Many sarcopterygian fish (including living coelocanths) possess a large, robust plate at the back of the skull known as a postparietal shield. This plate consists mostly of the large postparietals along its midline, with smaller tabular bones and one or more supratemporal bones along its edge. The postparietal shield often articulates with the rest of the skull through a mobile joint. As sarcopterygians acquire more derived features and eventually evolve into tetrapods, the postparietals gradually shrink, losing their status as the largest midline elements of the skull and allowing the more anteriorly-situated parietal bones (and the newly acquired frontal bones) to acquire that status. The postparietals also becomes more solidly attached to the parietals. Most lissamphibians lack postparietals, with the exception of a few anurans such as Pelates (spadefoot toads) and Bombina (fire-bellied toads).[2] In diadectomorphs, the postparietals fuse to each other.
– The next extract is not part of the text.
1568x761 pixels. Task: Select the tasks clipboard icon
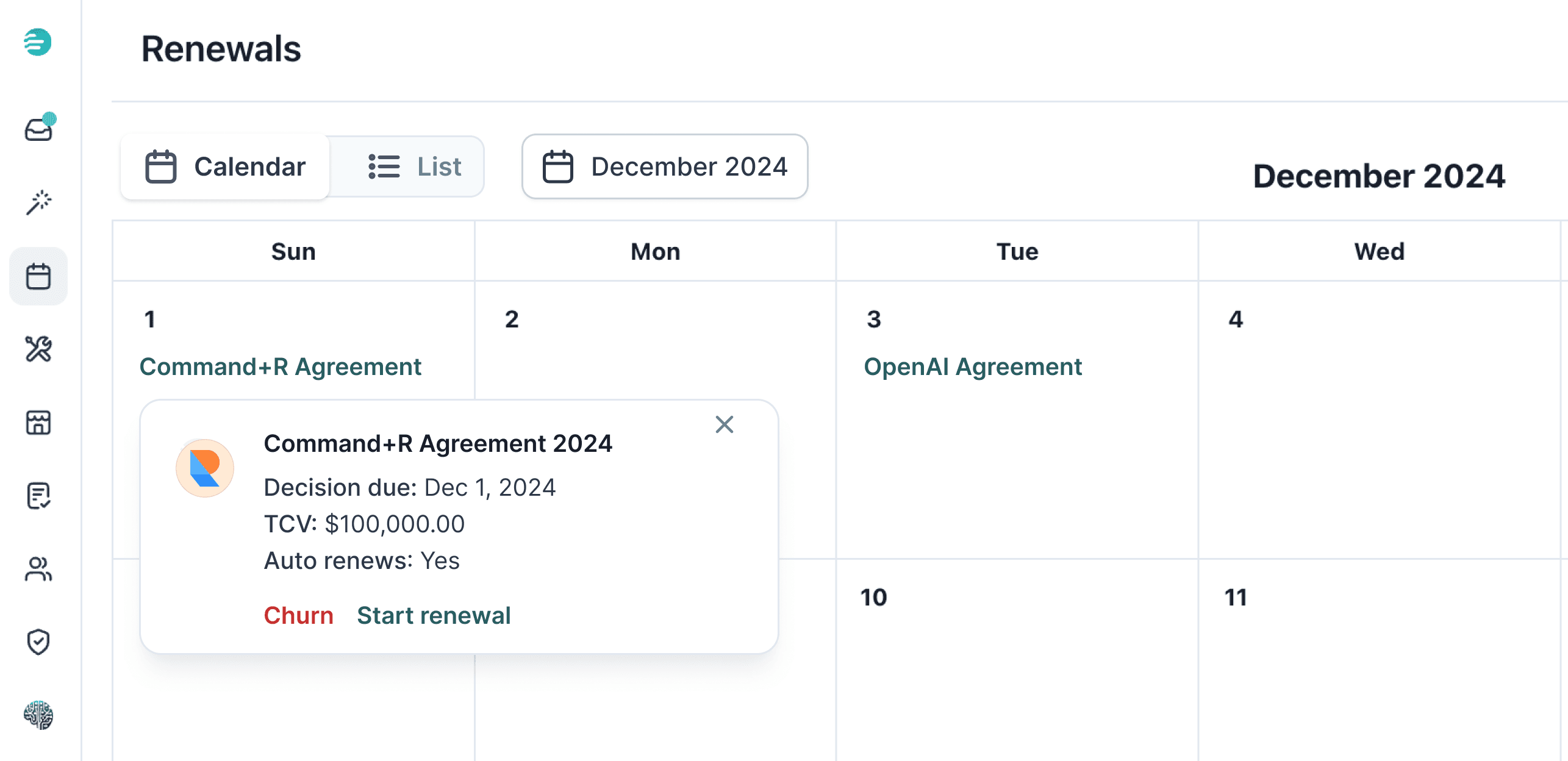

The seymouriamorph Discosauriscus has a high degree of interspecific variation in regards to postparietal fusion; they may either fuse with each other, not at all, or with the adjacent tabulars but not with each other.[5] Closer to the base of amniotes, the postparietal shifts from the dorsal portion of the skull to the occipital (braincase) portion, sloping downwards in the process.
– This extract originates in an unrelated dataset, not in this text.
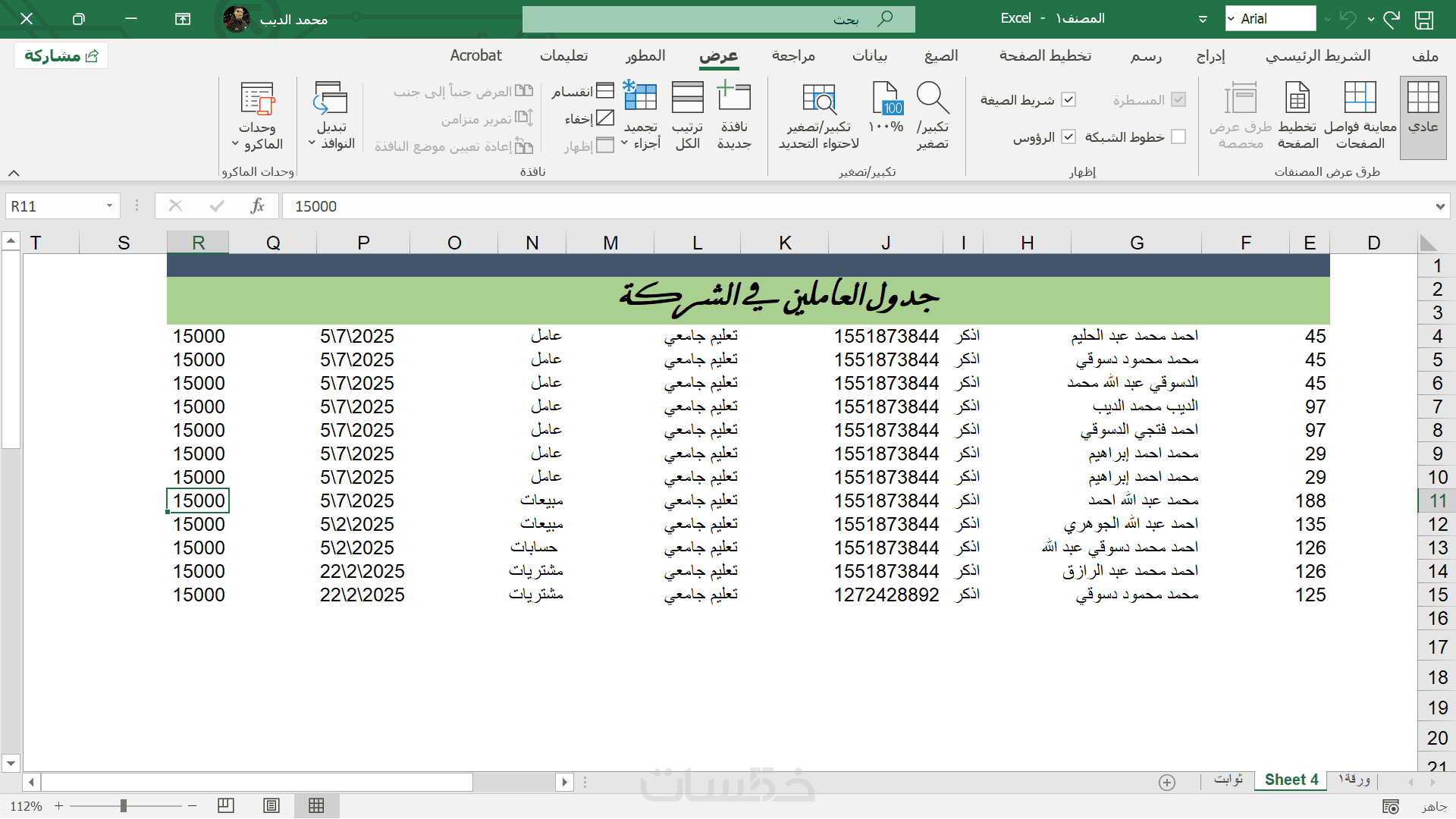Click the zoom slider handle
Viewport: 1456px width, 819px height.
tap(123, 806)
The skull of Dimetrodon (an early synapsid with a single midline postparietal) in occipital view.

Early synapsids inherited postparietals (sometimes paired) from their non-amniote ancestors. Embryological data indicates that the interparietal bone of mammals forms from the fusion of four bones during early development: a pair of medial neural crest elements edged by lateral mesoderm elements. The medial neural crest-derived pair are considered homologous to the postparietals of other vertebrates, while the lateral mesoderm bones are considered homologous to the tabular bones. In almost all mammals, all four bones are fused to each other by the time of birth, and in many cases they additionally fuse to the parietal and supraoccipital in adulthood. Many non-mammalian synapsids have three bones in the interparietal region as adults: one midline bone and two lateral bones. In these situations, the midline bone (often also termed an interparietal) is a fused postparietal while the lateral bones are tabulars. Independently-derived fusion between paired postparietals and/or the adjacent tabulars is common among synapsids, meaning that many different lineages have one, three, or four bones in the region which makes up the mammalian interparietal. In rare cases there are two interparietal bones, formed when left and right postparietals each fuse to their corresponding tabular, but not each other.[2]
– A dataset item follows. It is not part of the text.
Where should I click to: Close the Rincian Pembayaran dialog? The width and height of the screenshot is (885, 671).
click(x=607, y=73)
The postparietals continue to shrink and move further back in the skull in reptiles, no longer forming any contribution to the ceiling of the brain cavity. Small paired or fused postparietals are common in Permian parareptiles and eureptiles, including early diapsids such as Petrolacosaurus and Youngina. Postparietals were subsequently lost at the base of Sauria, the expansive diapsid subgroup containing all living species of reptiles. Archosauriforms (and their sister taxon Tasmaniosaurus) briefly reacquired postparietals in the form of a single fused bone. As in synapsids, this bone has sometimes been termed an interparietal. Proterosuchids, erythrosuchids, euparkeriids, and Asperoris are all known to have possessed interparietals, while the bone was absent in proterochampsids, Doswellia, Vancleavea, Litorosuchus, most or all phytosaurs, and archosaurs.[6] The only true archosaur generally considered to possess an interparietal as an adult is a single specimen of Gracilisuchus.[7] Paired postparietals have also been observed in Alligator mississippiensis embryos, although they are incorporated into the supraoccipital by the time of hatching.[8] One proposal used developmental data to argue that the "parietal" of birds was actually derived from postparietals.[9] However, subsequent review provided evidence against that hypothesis by demonstrating that birds had inherited a consistent relationship between the skull roof and brain cavity; this relationship excluded the postparietals from the brain cavity (at least in reptiles) and supported the traditional interpretation that the parietal of birds was homologous to that of other reptiles.[7]